» Exercise task
Copy the records below character for character, starting with the line that contains "Task: Click the '(followed" and going on through the line that contains "Click the careers.acmelabs.com", including both of those lines.

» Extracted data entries
******

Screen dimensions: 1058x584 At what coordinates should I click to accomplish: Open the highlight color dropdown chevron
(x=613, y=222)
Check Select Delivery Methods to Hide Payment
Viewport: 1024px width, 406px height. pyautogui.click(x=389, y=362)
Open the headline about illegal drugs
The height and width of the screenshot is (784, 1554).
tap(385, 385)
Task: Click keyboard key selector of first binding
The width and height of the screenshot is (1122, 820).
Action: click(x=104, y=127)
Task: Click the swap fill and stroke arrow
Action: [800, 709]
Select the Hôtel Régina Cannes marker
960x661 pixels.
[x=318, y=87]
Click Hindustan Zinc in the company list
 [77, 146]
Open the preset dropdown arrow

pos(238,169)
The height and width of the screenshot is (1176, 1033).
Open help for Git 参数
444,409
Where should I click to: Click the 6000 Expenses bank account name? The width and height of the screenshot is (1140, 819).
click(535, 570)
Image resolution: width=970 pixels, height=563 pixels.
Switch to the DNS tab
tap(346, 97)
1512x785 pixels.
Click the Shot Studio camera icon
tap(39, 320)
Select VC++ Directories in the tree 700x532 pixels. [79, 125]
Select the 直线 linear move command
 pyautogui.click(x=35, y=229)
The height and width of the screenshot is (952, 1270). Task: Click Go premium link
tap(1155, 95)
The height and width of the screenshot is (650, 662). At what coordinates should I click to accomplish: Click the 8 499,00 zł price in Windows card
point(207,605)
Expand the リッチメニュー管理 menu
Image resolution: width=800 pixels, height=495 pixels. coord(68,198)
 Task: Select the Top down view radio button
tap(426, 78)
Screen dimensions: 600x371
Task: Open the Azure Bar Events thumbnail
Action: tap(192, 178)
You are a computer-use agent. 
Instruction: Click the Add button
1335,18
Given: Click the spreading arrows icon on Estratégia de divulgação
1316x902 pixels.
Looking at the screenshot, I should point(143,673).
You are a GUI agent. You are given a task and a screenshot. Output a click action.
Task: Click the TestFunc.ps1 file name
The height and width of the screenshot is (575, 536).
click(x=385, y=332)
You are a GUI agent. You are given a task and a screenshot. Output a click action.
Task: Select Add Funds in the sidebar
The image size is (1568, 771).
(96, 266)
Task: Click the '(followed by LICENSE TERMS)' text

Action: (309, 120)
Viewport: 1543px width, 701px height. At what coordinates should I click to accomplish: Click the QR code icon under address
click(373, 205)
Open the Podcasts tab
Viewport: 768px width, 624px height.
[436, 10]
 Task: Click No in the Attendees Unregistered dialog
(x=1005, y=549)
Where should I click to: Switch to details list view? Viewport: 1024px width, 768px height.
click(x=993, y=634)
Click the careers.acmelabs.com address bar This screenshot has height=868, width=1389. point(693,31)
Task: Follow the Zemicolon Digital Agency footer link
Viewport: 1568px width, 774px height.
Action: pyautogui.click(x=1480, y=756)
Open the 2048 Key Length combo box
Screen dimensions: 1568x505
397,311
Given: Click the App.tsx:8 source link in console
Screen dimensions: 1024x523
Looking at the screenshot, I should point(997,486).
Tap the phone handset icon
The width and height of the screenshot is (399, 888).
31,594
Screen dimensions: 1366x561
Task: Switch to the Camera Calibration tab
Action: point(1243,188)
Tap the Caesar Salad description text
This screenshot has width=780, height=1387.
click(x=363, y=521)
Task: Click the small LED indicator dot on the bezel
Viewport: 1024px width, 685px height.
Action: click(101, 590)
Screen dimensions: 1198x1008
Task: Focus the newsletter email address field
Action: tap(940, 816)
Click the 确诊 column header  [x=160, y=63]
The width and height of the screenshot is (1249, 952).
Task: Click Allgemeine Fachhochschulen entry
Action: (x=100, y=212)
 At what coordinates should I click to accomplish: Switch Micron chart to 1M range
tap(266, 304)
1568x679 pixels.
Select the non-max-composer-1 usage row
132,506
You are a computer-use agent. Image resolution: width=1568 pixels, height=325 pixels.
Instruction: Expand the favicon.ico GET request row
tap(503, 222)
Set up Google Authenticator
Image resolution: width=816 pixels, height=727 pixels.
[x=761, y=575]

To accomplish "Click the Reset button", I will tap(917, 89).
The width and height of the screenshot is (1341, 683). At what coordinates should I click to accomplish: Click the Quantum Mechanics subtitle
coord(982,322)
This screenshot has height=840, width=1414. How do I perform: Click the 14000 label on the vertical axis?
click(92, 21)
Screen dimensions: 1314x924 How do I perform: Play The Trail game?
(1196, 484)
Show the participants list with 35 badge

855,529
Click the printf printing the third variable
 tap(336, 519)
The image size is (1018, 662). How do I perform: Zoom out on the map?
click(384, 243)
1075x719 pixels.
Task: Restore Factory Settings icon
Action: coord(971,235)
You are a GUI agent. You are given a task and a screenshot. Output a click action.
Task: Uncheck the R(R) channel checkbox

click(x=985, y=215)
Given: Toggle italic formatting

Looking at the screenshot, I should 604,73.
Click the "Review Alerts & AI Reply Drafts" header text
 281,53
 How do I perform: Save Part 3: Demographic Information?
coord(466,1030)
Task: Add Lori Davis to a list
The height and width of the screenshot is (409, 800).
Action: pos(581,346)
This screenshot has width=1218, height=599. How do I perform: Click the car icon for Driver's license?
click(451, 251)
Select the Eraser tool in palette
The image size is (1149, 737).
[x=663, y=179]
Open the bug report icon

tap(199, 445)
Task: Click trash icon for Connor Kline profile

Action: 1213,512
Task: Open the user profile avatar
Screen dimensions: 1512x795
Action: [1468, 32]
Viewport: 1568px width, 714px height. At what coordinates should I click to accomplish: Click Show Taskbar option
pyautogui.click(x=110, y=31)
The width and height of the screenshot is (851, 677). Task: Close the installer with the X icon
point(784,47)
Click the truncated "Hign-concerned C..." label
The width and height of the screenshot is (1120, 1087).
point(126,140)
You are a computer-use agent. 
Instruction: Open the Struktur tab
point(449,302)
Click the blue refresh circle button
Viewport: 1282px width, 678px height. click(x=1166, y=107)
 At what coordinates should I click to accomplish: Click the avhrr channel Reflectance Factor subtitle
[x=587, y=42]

******

» Answer below
Task: Click the '(followed by LICENSE TERMS)' text

Action: (309, 120)
Viewport: 1543px width, 701px height. At what coordinates should I click to accomplish: Click the QR code icon under address
click(373, 205)
Open the Podcasts tab
Viewport: 768px width, 624px height.
[436, 10]
 Task: Click No in the Attendees Unregistered dialog
(x=1005, y=549)
Where should I click to: Switch to details list view? Viewport: 1024px width, 768px height.
click(x=993, y=634)
Click the careers.acmelabs.com address bar This screenshot has height=868, width=1389. point(693,31)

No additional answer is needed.